Professor Ward Thompson named April 2024 Sutton Family Research Impact Award recipient


The Department of Chemistry congratulates Professor Ward Thompson on receiving the April 2024 Sutton Family Research Impact Award!

The Sutton Award is a monthly competition among chemistry faculty. Every month, the Chemistry Department Chair and Associate Chairs review the peer-reviewed papers published by chemistry faculty from the three previous months to select a winner. The recipient receives a $500 cash prize and is featured on the departmental website.

For a full list of winners, visit our Sutton Family Research Impact Award webpage.

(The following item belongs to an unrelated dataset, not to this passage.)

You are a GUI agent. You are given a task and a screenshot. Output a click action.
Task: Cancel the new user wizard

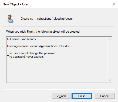click(105, 96)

A structure–dynamics relationship enables prediction of the water hydrogen bond exchange activation energy from experimental data

By Zeke A. Piskulich,* Damien Laage,* and Ward H. Thompson,*

Chemical Science, 2024, 15, 2197-2204

https://doi.org/10.1039/D3SC04495E

Most of the special properties of water originate from its ability to engage in hydrogen bonding. This is particularly true of the dynamics of liquid water, e.g., diffusion, reorientation, solvation, where the key underlying event of almost all processes is the exchange of one hydrogen-bond acceptor for another. However, these exchanges in neat liquid water have so far escaped experimental measurements. This has left a significant gap in our understanding of water dynamics. In this Chemical Science paper, the Thompson group led by recent graduate Dr. Zeke A. Piskulich (shown in the photo below) and in collaboration with Prof. Damien Laage at École Normale Supérieure in Paris, demonstrated how the structural properties of the hydrogen-bonding network can be used to infer the dynamical properties of liquid water.

The essential idea is to recognize how the barriers for the hydrogen-bond exchange are encoded in the water structure. This structure is typically quantified using a “radial distribution function” that gives the relative probability of finding a water molecule a given distance away from another water molecule. Importantly the radial distribution function can be measured by X-ray or neutron diffraction and this has been done (many times) for water, including at different temperatures. Dr. Piskulich, following earlier work from Prof. Laage, showed how the radial distribution function can be used to estimate the free energy barriers for water molecules to move into and out of a central molecule’s first solvation shell. Moreover, he showed how the temperature dependence of the radial distribution function gives the enthalpic barriers for these processes. Then, the barrier for an exchange of hydrogen-bond partners is the sum of that for the original acceptor to leave the first solvation shell plus that for the new acceptor to enter the solvation shell (plus a small component for the OH group to rotate from the first to the second acceptor). Using several water models in simulations, he showed that this gives an excellent correlation between the barrier calculated from this structural data and the actual activation energy for hydrogen-bond exchange. Then, using the structural barriers extracted from the temperature-dependent X-ray diffraction measurements, Dr. Piskulich was able to estimate the experimental activation energy for hydrogen-bond exchange as 3.43 kcal/mol (which, again, cannot currently be measured) from this correlation.

Knowledge of this activation energy for hydrogen-bond exchange is critical for developing a complete theory of water dynamics that is centered on this key elementary event. It will also be useful for understanding water dynamics in more complex environments, e.g., in electrolytes, at interfaces, solvating biomolecules, and in confinement.